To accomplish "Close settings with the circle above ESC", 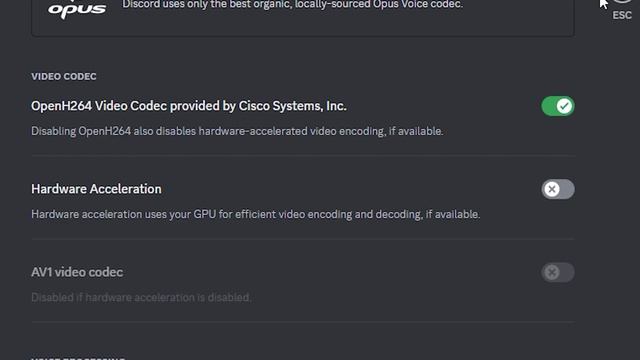I will point(622,1).

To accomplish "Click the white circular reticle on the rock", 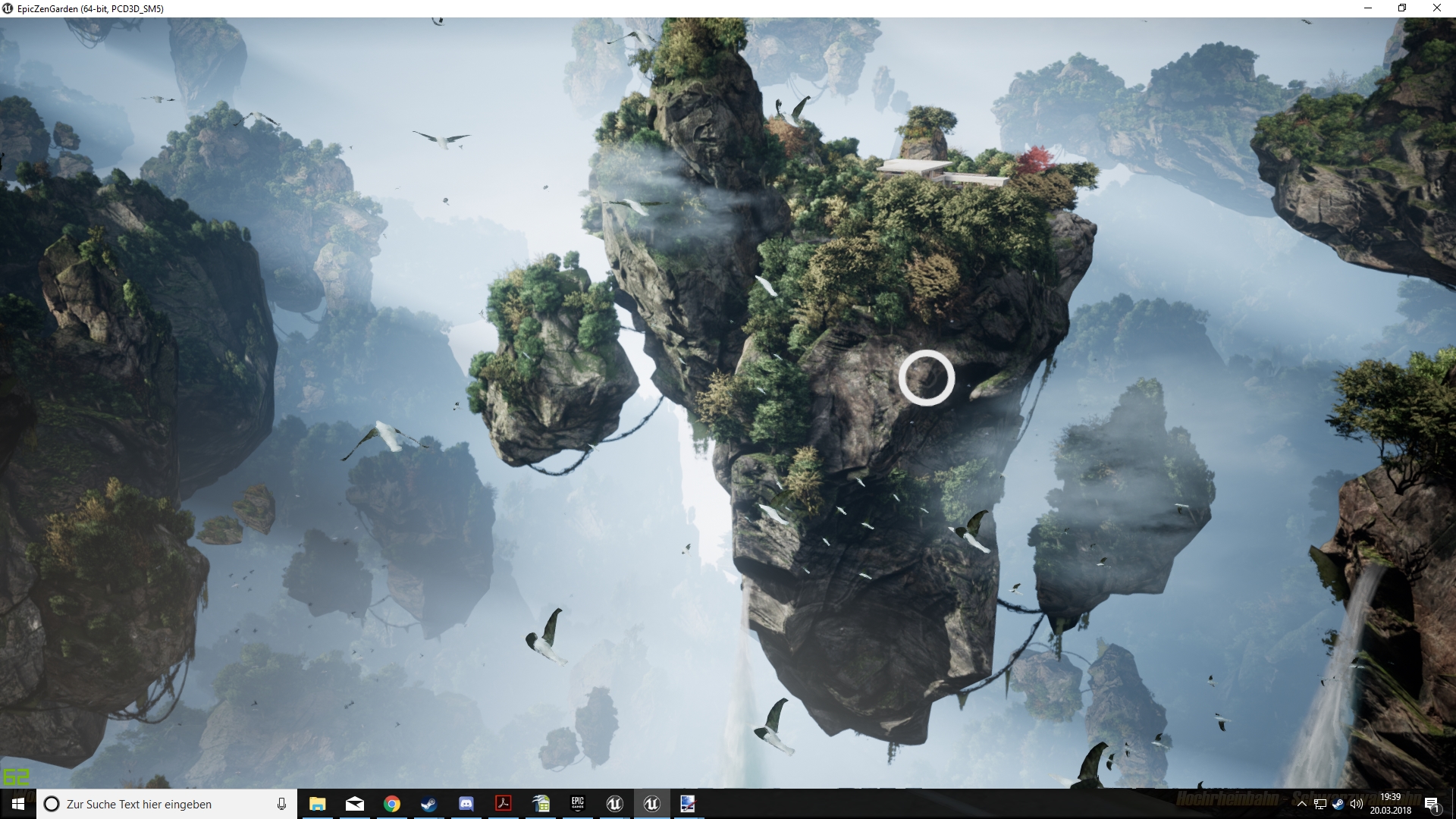I will (x=926, y=378).
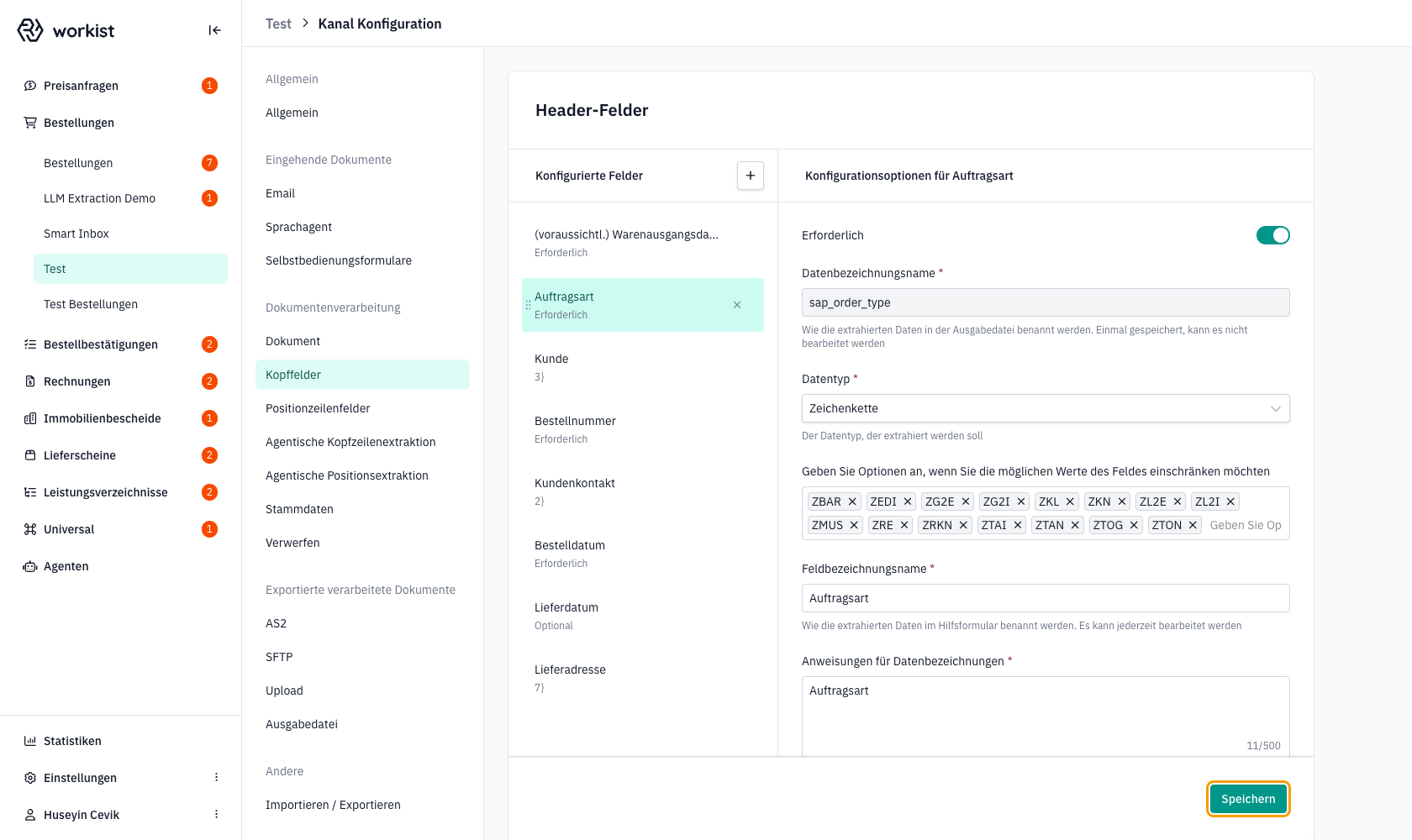The height and width of the screenshot is (840, 1412).
Task: Remove the ZBAR option tag
Action: tap(852, 501)
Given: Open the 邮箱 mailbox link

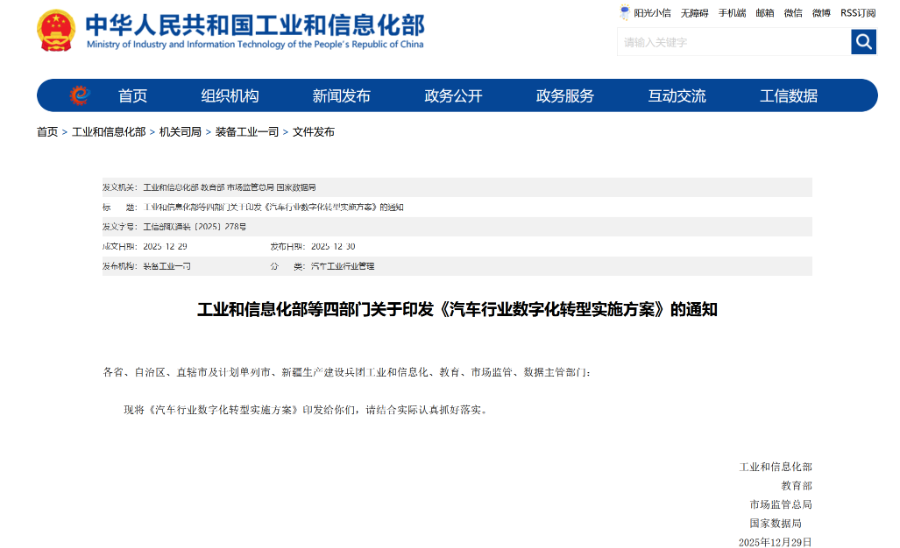Looking at the screenshot, I should click(x=764, y=13).
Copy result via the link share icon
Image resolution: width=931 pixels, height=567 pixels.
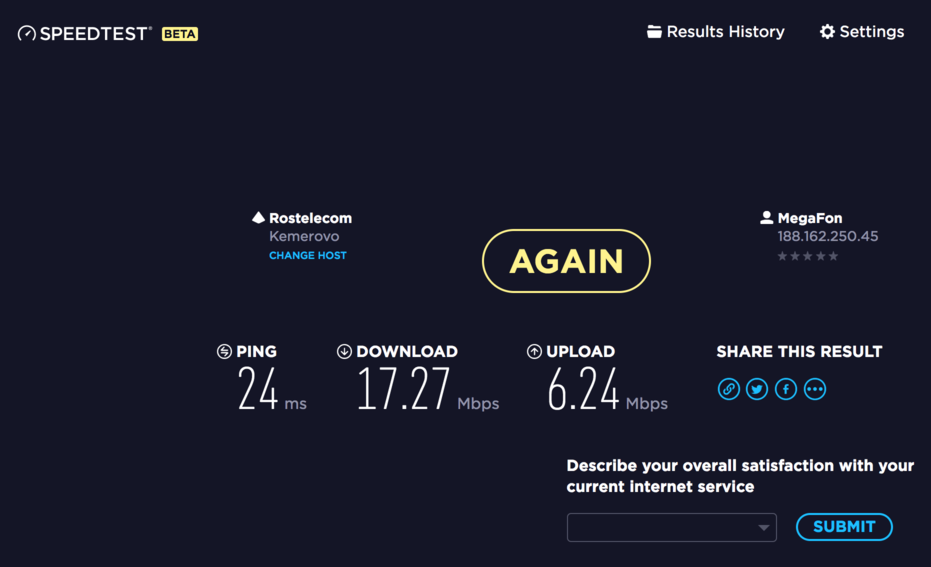729,389
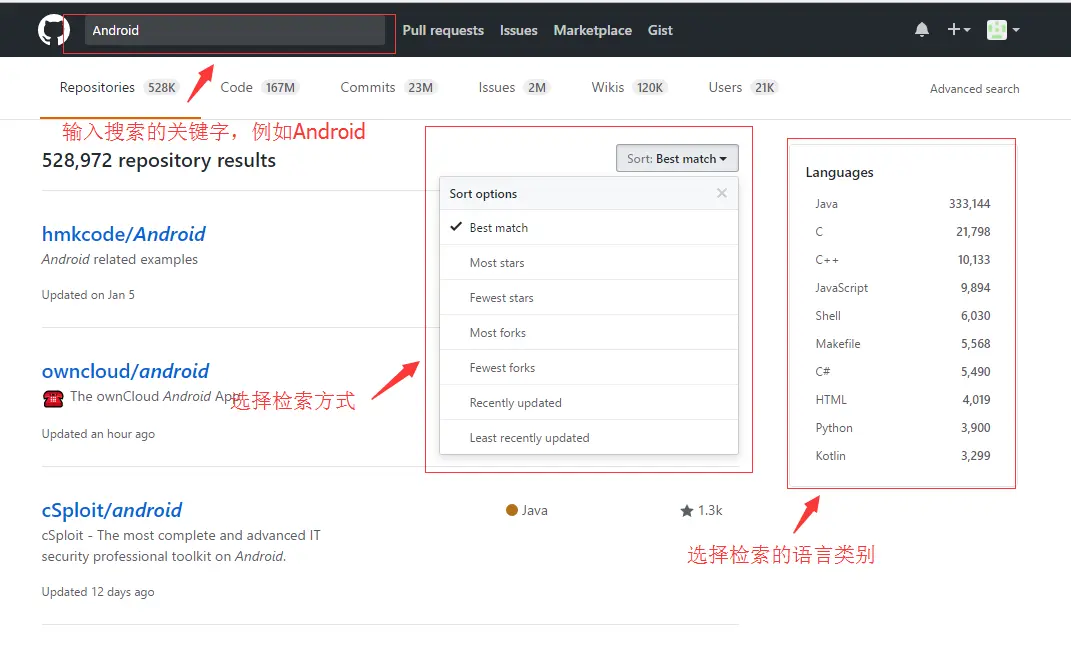Viewport: 1071px width, 647px height.
Task: Click the star icon next to 1.3k
Action: click(x=685, y=510)
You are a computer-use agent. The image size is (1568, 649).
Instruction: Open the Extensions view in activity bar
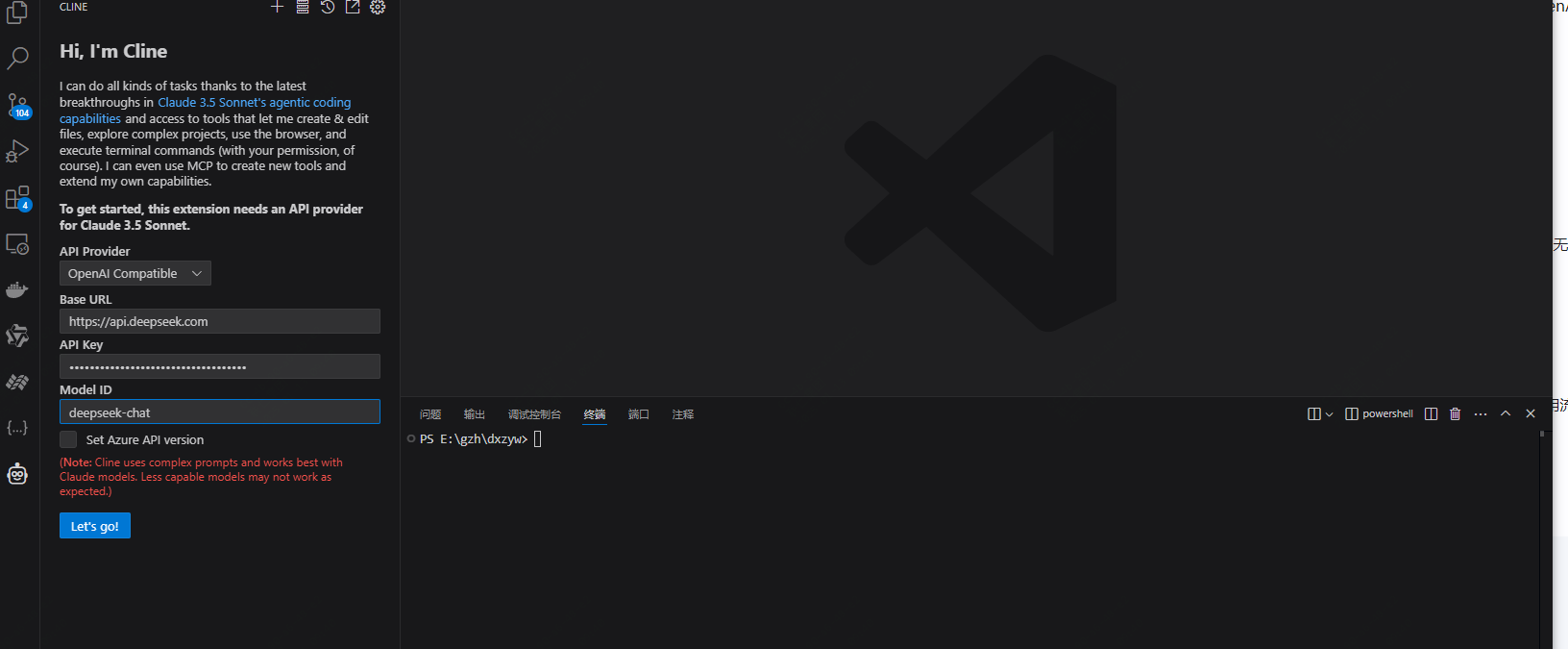point(17,198)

|---|

> **Challenge**: Write out the records above word for word, starting at the line that contains "Copy result via the link share icon" and ending at the last line of the records, and leave out the pictures.

> **Solution to this exercise**:
Copy result via the link share icon
Image resolution: width=931 pixels, height=567 pixels.
729,389
Viewport: 1071px width, 647px height.
Task: Click the star icon next to 1.3k
Action: click(x=685, y=510)
You are a computer-use agent. The image size is (1568, 649).
Instruction: Open the Extensions view in activity bar
point(17,198)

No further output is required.